宋兆梅
阳光和苦艾的味道搅合在一起,麦田渐渐浮现出一片金黄,小伙伴们最期盼的季节如期来到。
草,疯长。野麦子,假模假样地结了硬硬的穗,只是费上多大的劲,也搓不出麦粒子来。长得鼓鼓的野豆角,太阳旺毒时,荚子裂开,会滚下黑色的豆粒来。采回家,做豆瓣酱,可与黄豆酱媲美。
此时的婆婆丁,有点得意忘形,高举一把小伞,一阵小凉风跑过,就飞到天涯海角。种子把生命向远处推移。“扎人”开出白花,像马尾,摘下来抚弄脸颊,软到了心里去。田间地头老了的荠菜、麦蒿、青蓠子棵,都是要拔回家做烧火柴的。干后的青蓠子棵,伸着白刺,不小心会扎了手掌。最招惹眼球的“青草蔓子”,张牙舞爪,长几只手臂,就有几只手臂搂紧泥土,茎上分叉,展得老长。
割草的孩子满了筐子,钻到麦田里,偷着搓麦穗吃。他们专找“和尚头”,麦芒少,扎不着手。稍许,吹走麦芒,头后仰着,倒进嘴里,慢慢地嚼动还未饱成的麦粒。清新的麦香不舍得一口咽下去,嚼久了,淌下白液来。
风从麦垅上憋手蹑脚地走过,麦子和风打着招呼。麦子像是成熟了的女人,风里,带着香气。麦子打招呼的样子矫情得很,东倒西歪,唱着小曲。
布谷鸟的叫声,梧桐花开的声音,黄鹂鸟的歌唱———麦子,又要丰收!
大人忙碌的脚步声传来,一个抢先说:“今年的麦子收成好,看那麦穗子,一粒是一粒的,成实。”一个慢悠悠地说:“‘时地瓜’收成也错不了,蔓子旺实着呢。”趴在麦地里的伙伴赶紧示警:“嘘,有人!”
几个孩子屏住呼吸,一动不动。等脚步声渐渐消失,示警的人松了一口气说:“出来吧!”
就像麦地里钻出一窝土鸟,叽叽喳喳,灰头土脸。身后的麦子压倒了一片。
吃腻了麦粒,大家就喊着玩“草儿电影”。随手拔起一棵“毛咕樱子”,掐去花头,盘“叉”型,当电影机子。脚下就是带仙气的野草,叫什么“臣子哆嗦”,红红的茎儿,密密的叶子,花瓣酷似一颗颗星星。

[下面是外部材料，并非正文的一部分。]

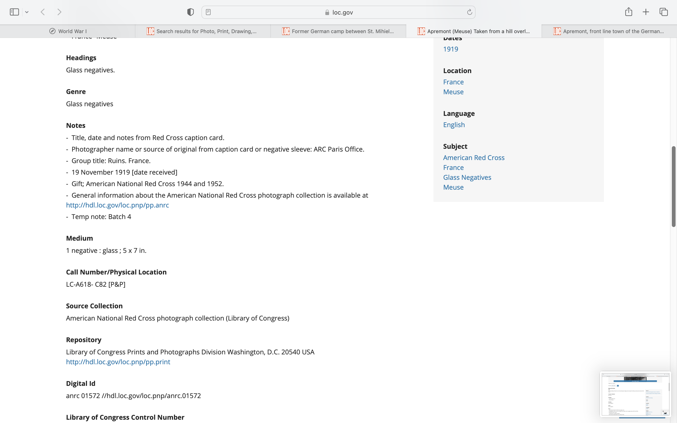This screenshot has height=423, width=677.
Task: Open a new tab
Action: (x=646, y=12)
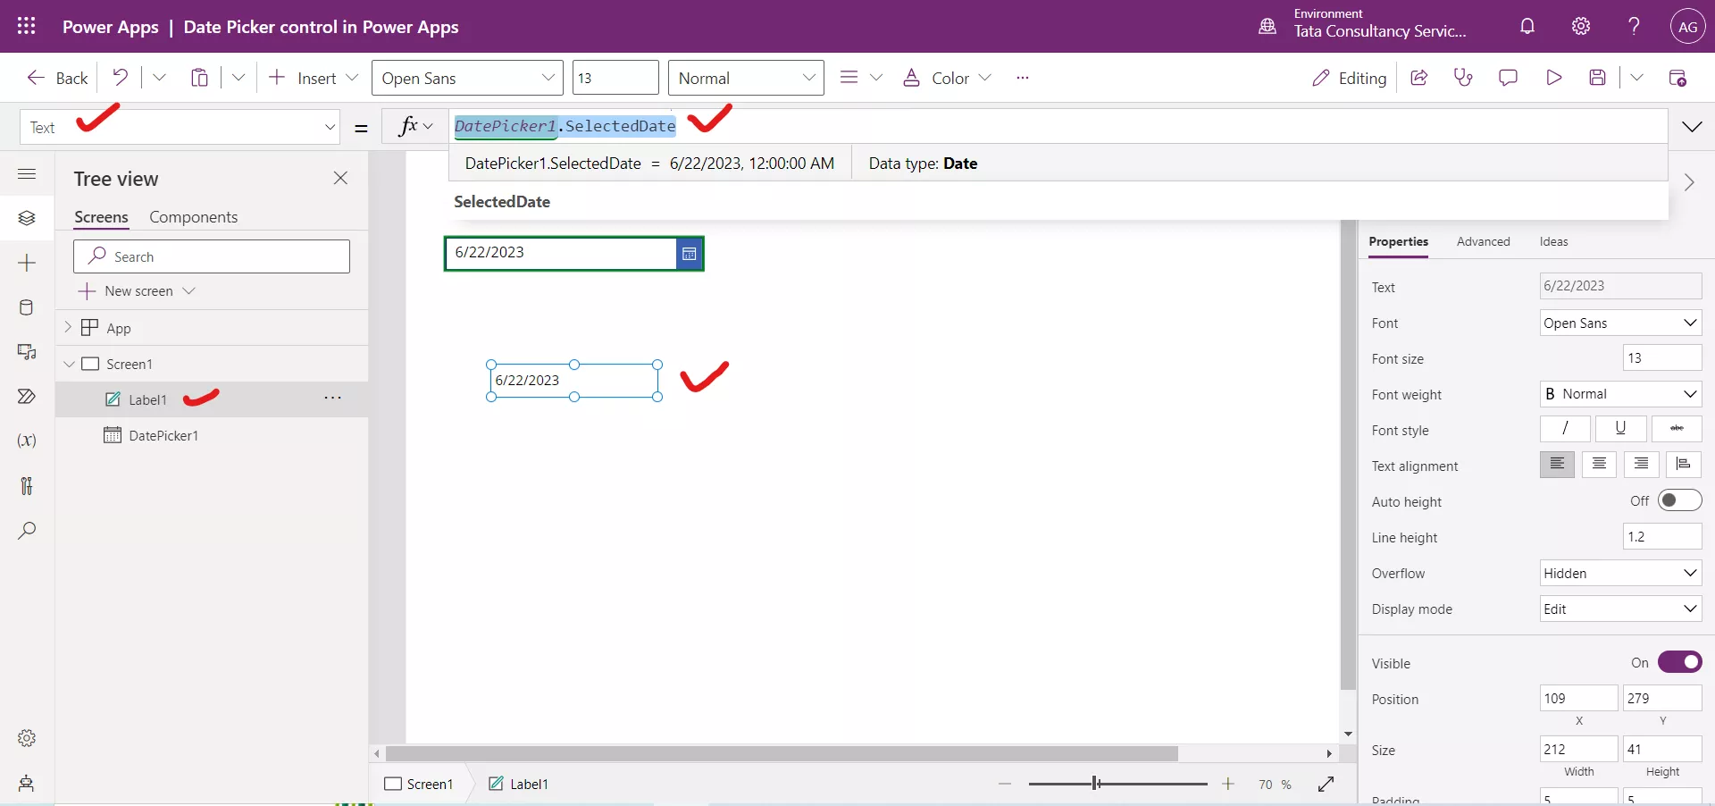Open the Tree view panel icon
1715x806 pixels.
tap(27, 218)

做好的电影机子伸进嘴里,卷起舌尖,舔上一个水圈儿。掐断“臣子哆嗦”的枝茎,把流出的白液,快速地滴到水圈上。
水圈轻轻地推送到太阳底下,出现五颜六色的图案。簇拥着细看,水面上会出现一座神奇而小巧的草屋,细长的院子,长满鲜花和碧绿的青菜。瓜架上,爬满紫红的打碗花,丝瓜从架子缝里掉出来,瓜花上,蜜蜂嘤嘤歌舞。屋子的远处是一片大树林,林子里站着一个黑衣人,他在吹箫,吹一曲《月下美人》。

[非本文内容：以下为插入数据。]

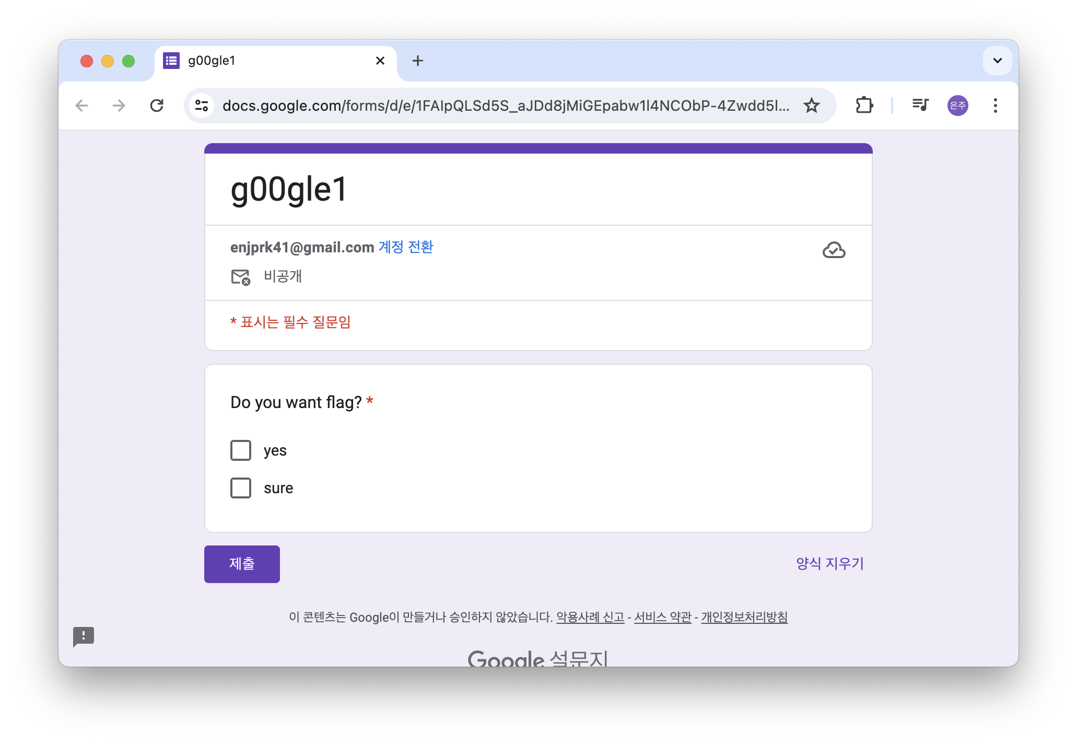Open Chrome three-dot menu

click(x=995, y=106)
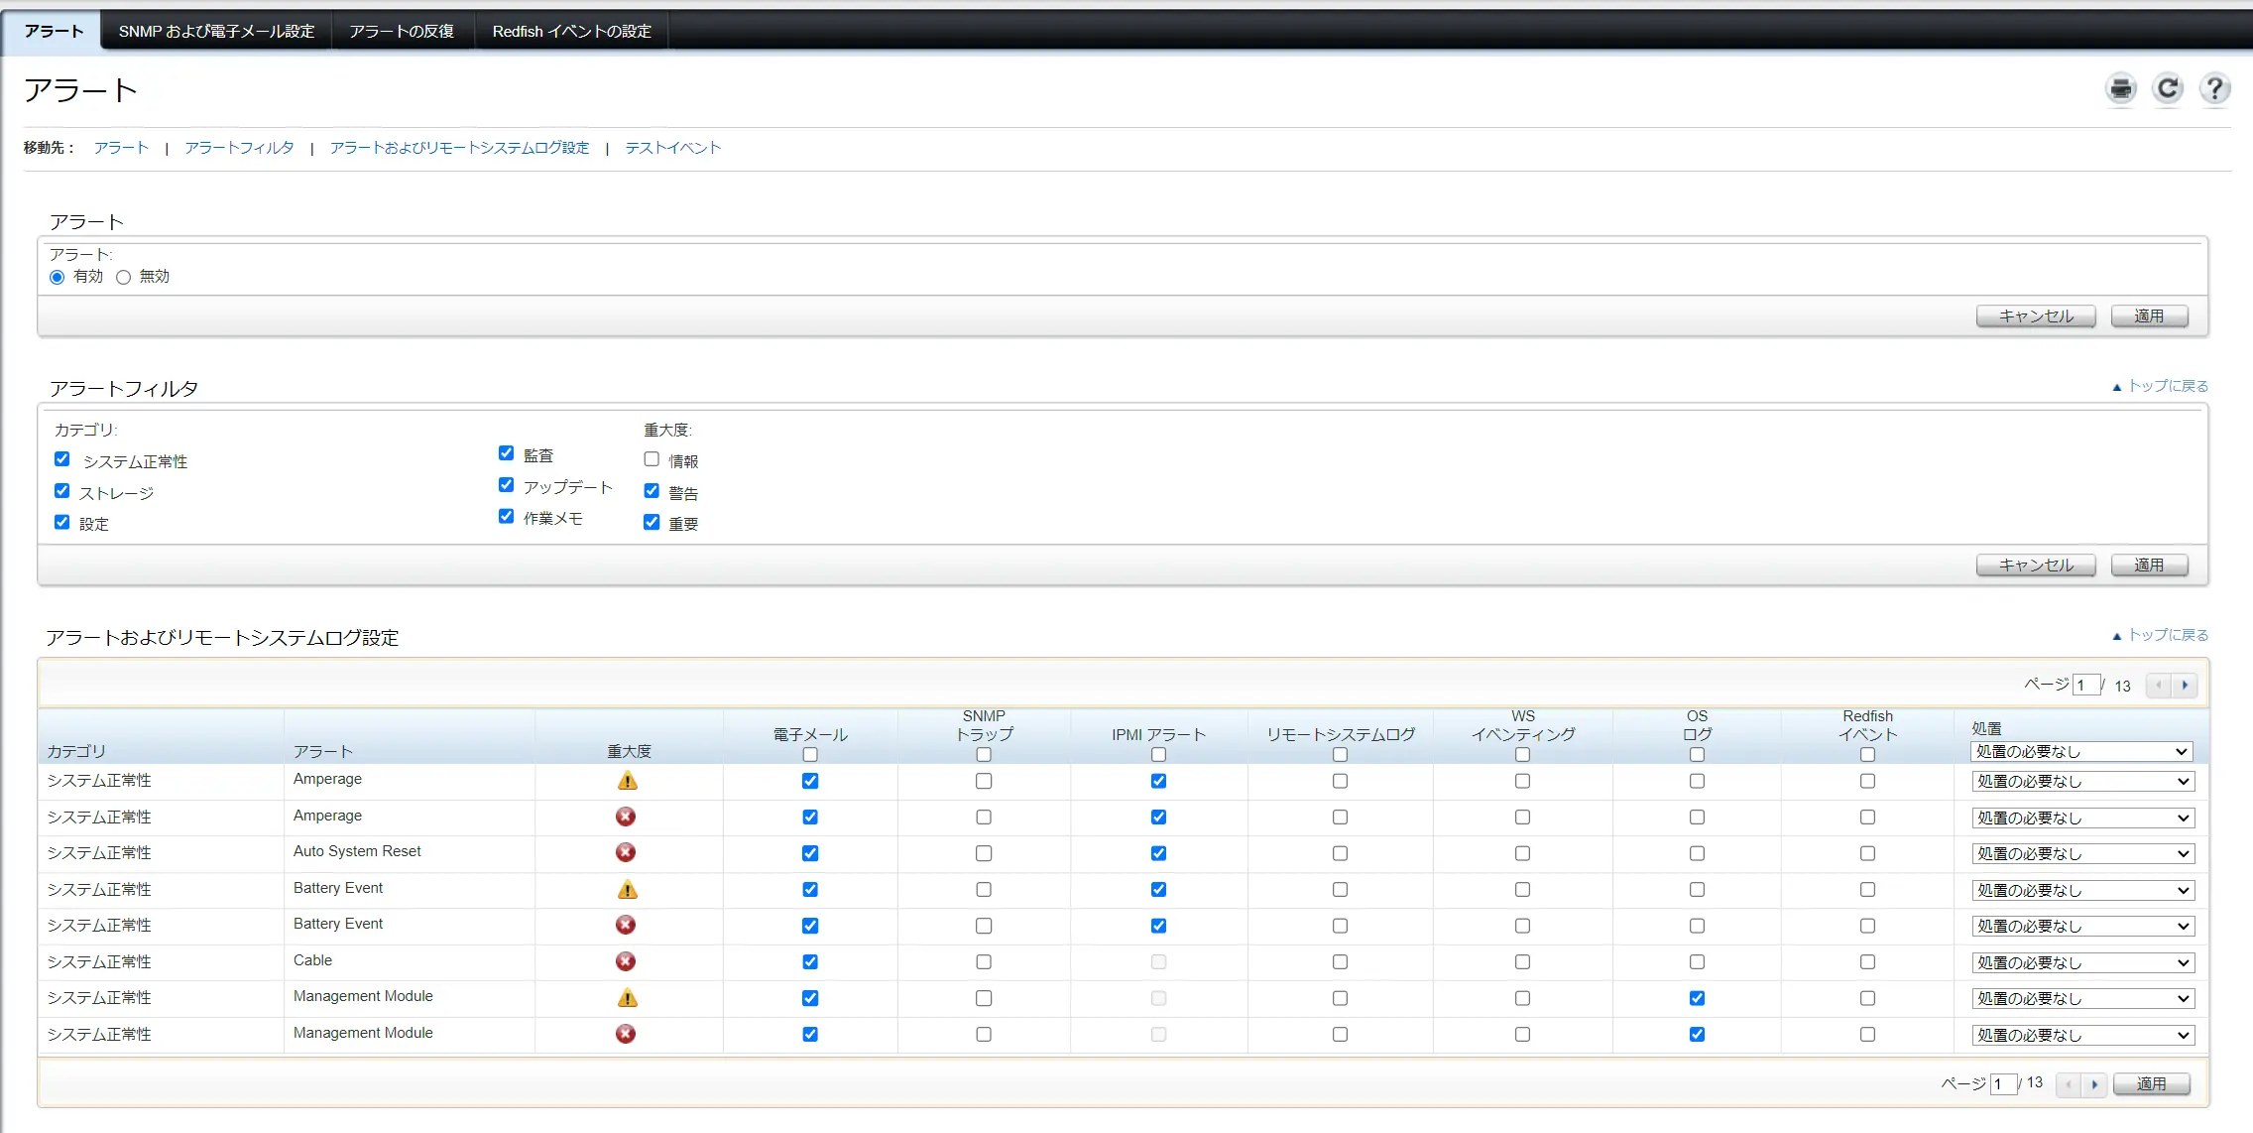
Task: Click the critical icon for Auto System Reset
Action: (625, 852)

这完全是我一个人的独白,大家说你的想象真美,像布谷鸟唱响了天空。
反复几次,水面上会出现不同的画面,我沉醉其中。大平却把麦粒儿扔到半空,张嘴巴子准确无误地接住。有眼热的,嚷着和她比赛。大平扔出的每个麦粒都会百发百中,那个伙伴不甘示弱,他把麦粒扔得更高,嘴巴子一伸,接住吧唧吧唧地吃掉。
分不清“麦赢谁家”时,那个手巧的男孩做成一个超大的电影机子。大家奇怪,他怎么会把如此大的电影机子,舔上了水圈?原来,他的嘴大出别人一倍。他自豪地举着电影机子,朝着我们喊:“都来看,都来看呀:两只鸡、两只狗、两只扁嘴、两个女人……”
边解说,他麻利地掐断“臣子哆嗦”,滴出白液,喊着:“两个带红领巾的孩子、两个穿新衣裳的孩子、两个白胖的孩子、两个眼睛发亮的孩子……”有人抬手把他的电影机子打翻:“你就识两个的数呀?”
有阳光的日子,有舌头大点的草电影,我们玩得兴趣盎然。水面上出现的美丽图案,在我们的想象中,倍加灿烂。
时光宽宏大量,神秘热烈。草儿电影,像探照灯一样,从儿时童真幼稚的时光,慢慢地陪着我们走进陆离斑驳的岁月。